*** Begin section ***
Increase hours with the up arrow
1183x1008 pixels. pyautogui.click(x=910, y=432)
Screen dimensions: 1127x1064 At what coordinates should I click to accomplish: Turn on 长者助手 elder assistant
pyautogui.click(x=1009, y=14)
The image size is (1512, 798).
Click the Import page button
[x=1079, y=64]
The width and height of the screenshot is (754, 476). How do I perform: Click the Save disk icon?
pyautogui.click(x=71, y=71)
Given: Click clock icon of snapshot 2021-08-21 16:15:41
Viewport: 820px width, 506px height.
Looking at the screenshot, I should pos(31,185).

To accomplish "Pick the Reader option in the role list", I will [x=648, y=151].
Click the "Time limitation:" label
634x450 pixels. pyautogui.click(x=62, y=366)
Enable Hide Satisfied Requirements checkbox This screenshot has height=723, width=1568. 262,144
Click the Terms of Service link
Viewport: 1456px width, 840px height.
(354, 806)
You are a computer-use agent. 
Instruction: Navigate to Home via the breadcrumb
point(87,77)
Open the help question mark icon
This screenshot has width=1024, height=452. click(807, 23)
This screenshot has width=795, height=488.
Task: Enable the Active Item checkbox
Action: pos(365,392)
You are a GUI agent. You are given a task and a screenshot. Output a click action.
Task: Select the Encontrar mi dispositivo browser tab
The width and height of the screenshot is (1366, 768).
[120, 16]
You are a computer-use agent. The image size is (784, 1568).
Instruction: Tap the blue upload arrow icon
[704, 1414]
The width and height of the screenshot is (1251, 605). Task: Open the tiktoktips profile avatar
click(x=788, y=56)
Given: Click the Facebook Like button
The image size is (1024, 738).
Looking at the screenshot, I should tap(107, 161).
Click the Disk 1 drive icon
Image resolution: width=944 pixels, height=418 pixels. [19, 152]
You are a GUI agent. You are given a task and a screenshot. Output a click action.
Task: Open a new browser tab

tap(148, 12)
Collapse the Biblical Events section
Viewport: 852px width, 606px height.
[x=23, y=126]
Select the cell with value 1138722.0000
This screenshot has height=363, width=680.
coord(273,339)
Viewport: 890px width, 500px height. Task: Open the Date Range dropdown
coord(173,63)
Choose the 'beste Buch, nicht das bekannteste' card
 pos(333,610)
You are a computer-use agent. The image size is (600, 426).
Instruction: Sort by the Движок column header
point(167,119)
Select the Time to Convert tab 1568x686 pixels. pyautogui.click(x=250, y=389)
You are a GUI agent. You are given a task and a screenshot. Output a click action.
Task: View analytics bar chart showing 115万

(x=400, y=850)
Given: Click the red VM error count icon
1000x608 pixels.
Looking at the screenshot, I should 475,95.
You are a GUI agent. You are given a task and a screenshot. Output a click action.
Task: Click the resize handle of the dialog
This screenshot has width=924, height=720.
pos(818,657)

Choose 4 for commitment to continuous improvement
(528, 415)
*** End section ***
# AIM OF THE EXERCISE
The answer must restate each entry word for word.

# TASK ANSWER
Increase hours with the up arrow
1183x1008 pixels. pyautogui.click(x=910, y=432)
Screen dimensions: 1127x1064 At what coordinates should I click to accomplish: Turn on 长者助手 elder assistant
pyautogui.click(x=1009, y=14)
The image size is (1512, 798).
Click the Import page button
[x=1079, y=64]
The width and height of the screenshot is (754, 476). How do I perform: Click the Save disk icon?
pyautogui.click(x=71, y=71)
Given: Click clock icon of snapshot 2021-08-21 16:15:41
Viewport: 820px width, 506px height.
Looking at the screenshot, I should pos(31,185).

To accomplish "Pick the Reader option in the role list", I will [x=648, y=151].
Click the "Time limitation:" label
634x450 pixels. pyautogui.click(x=62, y=366)
Enable Hide Satisfied Requirements checkbox This screenshot has height=723, width=1568. 262,144
Click the Terms of Service link
Viewport: 1456px width, 840px height.
(354, 806)
You are a computer-use agent. 
Instruction: Navigate to Home via the breadcrumb
point(87,77)
Open the help question mark icon
This screenshot has width=1024, height=452. click(807, 23)
This screenshot has width=795, height=488.
Task: Enable the Active Item checkbox
Action: pos(365,392)
You are a GUI agent. You are given a task and a screenshot. Output a click action.
Task: Select the Encontrar mi dispositivo browser tab
The width and height of the screenshot is (1366, 768).
[120, 16]
You are a computer-use agent. The image size is (784, 1568).
Instruction: Tap the blue upload arrow icon
[704, 1414]
The width and height of the screenshot is (1251, 605). Task: Open the tiktoktips profile avatar
click(x=788, y=56)
Given: Click the Facebook Like button
The image size is (1024, 738).
Looking at the screenshot, I should tap(107, 161).
Click the Disk 1 drive icon
Image resolution: width=944 pixels, height=418 pixels. [19, 152]
You are a GUI agent. You are given a task and a screenshot. Output a click action.
Task: Open a new browser tab

tap(148, 12)
Collapse the Biblical Events section
Viewport: 852px width, 606px height.
[x=23, y=126]
Select the cell with value 1138722.0000
This screenshot has height=363, width=680.
coord(273,339)
Viewport: 890px width, 500px height. Task: Open the Date Range dropdown
coord(173,63)
Choose the 'beste Buch, nicht das bekannteste' card
 pos(333,610)
You are a computer-use agent. The image size is (600, 426).
Instruction: Sort by the Движок column header
point(167,119)
Select the Time to Convert tab 1568x686 pixels. pyautogui.click(x=250, y=389)
You are a GUI agent. You are given a task and a screenshot. Output a click action.
Task: View analytics bar chart showing 115万

(x=400, y=850)
Given: Click the red VM error count icon
1000x608 pixels.
Looking at the screenshot, I should 475,95.
You are a GUI agent. You are given a task and a screenshot. Output a click action.
Task: Click the resize handle of the dialog
This screenshot has width=924, height=720.
pos(818,657)

Choose 4 for commitment to continuous improvement
(528, 415)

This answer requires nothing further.